(Stored data entries)
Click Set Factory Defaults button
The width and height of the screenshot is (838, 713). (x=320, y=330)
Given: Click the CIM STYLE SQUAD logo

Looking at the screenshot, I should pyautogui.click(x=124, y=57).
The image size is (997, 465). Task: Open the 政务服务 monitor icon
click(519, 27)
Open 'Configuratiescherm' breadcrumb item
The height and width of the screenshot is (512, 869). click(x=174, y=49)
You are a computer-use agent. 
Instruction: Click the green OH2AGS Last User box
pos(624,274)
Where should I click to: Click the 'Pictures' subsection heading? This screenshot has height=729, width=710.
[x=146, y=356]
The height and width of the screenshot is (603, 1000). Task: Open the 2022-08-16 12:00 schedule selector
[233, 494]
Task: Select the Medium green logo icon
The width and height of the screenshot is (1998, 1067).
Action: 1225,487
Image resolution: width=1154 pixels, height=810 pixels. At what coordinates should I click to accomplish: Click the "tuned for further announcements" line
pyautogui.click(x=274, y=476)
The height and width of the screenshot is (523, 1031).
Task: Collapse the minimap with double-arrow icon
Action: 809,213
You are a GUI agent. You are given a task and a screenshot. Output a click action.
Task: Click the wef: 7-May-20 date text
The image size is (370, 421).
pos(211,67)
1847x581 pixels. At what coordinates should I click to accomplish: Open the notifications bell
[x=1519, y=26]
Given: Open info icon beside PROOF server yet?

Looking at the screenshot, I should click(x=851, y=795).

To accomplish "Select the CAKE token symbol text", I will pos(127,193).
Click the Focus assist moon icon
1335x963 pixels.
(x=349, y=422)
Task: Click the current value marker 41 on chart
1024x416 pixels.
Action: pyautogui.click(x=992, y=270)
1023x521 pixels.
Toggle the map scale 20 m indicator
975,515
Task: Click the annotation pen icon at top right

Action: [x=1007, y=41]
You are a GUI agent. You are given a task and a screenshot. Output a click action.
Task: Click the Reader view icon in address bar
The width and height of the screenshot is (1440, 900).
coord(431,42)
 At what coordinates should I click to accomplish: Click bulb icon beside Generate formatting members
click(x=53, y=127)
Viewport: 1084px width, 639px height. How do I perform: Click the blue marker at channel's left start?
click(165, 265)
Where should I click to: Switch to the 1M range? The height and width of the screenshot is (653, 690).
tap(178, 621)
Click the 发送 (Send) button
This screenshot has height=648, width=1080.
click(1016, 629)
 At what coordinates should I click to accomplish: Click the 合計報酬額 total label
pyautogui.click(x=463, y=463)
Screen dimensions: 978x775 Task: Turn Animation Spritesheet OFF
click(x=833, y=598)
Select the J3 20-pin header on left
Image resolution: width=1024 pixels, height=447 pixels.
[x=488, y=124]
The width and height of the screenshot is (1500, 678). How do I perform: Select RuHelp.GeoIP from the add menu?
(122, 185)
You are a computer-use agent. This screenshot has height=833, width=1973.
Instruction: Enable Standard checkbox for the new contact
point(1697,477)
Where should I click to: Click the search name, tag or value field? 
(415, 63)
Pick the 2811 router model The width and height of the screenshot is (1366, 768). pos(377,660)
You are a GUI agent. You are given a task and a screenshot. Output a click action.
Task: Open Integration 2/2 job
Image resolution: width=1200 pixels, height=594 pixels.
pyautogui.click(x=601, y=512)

§ TASK OBJECTIVE
Nothing in the records should change when you repeat them all.

§ RESPONSE
Click Set Factory Defaults button
The width and height of the screenshot is (838, 713). (x=320, y=330)
Given: Click the CIM STYLE SQUAD logo

Looking at the screenshot, I should pyautogui.click(x=124, y=57).
The image size is (997, 465). Task: Open the 政务服务 monitor icon
click(519, 27)
Open 'Configuratiescherm' breadcrumb item
The height and width of the screenshot is (512, 869). click(x=174, y=49)
You are a computer-use agent. 
Instruction: Click the green OH2AGS Last User box
pos(624,274)
Where should I click to: Click the 'Pictures' subsection heading? This screenshot has height=729, width=710.
[x=146, y=356]
The height and width of the screenshot is (603, 1000). Task: Open the 2022-08-16 12:00 schedule selector
[233, 494]
Task: Select the Medium green logo icon
The width and height of the screenshot is (1998, 1067).
Action: 1225,487
Image resolution: width=1154 pixels, height=810 pixels. At what coordinates should I click to accomplish: Click the "tuned for further announcements" line
pyautogui.click(x=274, y=476)
The height and width of the screenshot is (523, 1031).
Task: Collapse the minimap with double-arrow icon
Action: 809,213
You are a GUI agent. You are given a task and a screenshot. Output a click action.
Task: Click the wef: 7-May-20 date text
The image size is (370, 421).
pos(211,67)
1847x581 pixels. At what coordinates should I click to accomplish: Open the notifications bell
[x=1519, y=26]
Given: Open info icon beside PROOF server yet?

Looking at the screenshot, I should click(x=851, y=795).

To accomplish "Select the CAKE token symbol text", I will pos(127,193).
Click the Focus assist moon icon
1335x963 pixels.
(x=349, y=422)
Task: Click the current value marker 41 on chart
1024x416 pixels.
Action: pyautogui.click(x=992, y=270)
1023x521 pixels.
Toggle the map scale 20 m indicator
975,515
Task: Click the annotation pen icon at top right

Action: [x=1007, y=41]
You are a GUI agent. You are given a task and a screenshot. Output a click action.
Task: Click the Reader view icon in address bar
The width and height of the screenshot is (1440, 900).
coord(431,42)
 At what coordinates should I click to accomplish: Click bulb icon beside Generate formatting members
click(x=53, y=127)
Viewport: 1084px width, 639px height. How do I perform: Click the blue marker at channel's left start?
click(165, 265)
Where should I click to: Switch to the 1M range? The height and width of the screenshot is (653, 690).
tap(178, 621)
Click the 发送 (Send) button
This screenshot has height=648, width=1080.
click(1016, 629)
 At what coordinates should I click to accomplish: Click the 合計報酬額 total label
pyautogui.click(x=463, y=463)
Screen dimensions: 978x775 Task: Turn Animation Spritesheet OFF
click(x=833, y=598)
Select the J3 20-pin header on left
Image resolution: width=1024 pixels, height=447 pixels.
[x=488, y=124]
The width and height of the screenshot is (1500, 678). How do I perform: Select RuHelp.GeoIP from the add menu?
(122, 185)
You are a computer-use agent. This screenshot has height=833, width=1973.
Instruction: Enable Standard checkbox for the new contact
point(1697,477)
Where should I click to: Click the search name, tag or value field? 
(415, 63)
Pick the 2811 router model The width and height of the screenshot is (1366, 768). pos(377,660)
You are a GUI agent. You are given a task and a screenshot. Output a click action.
Task: Open Integration 2/2 job
Image resolution: width=1200 pixels, height=594 pixels.
pyautogui.click(x=601, y=512)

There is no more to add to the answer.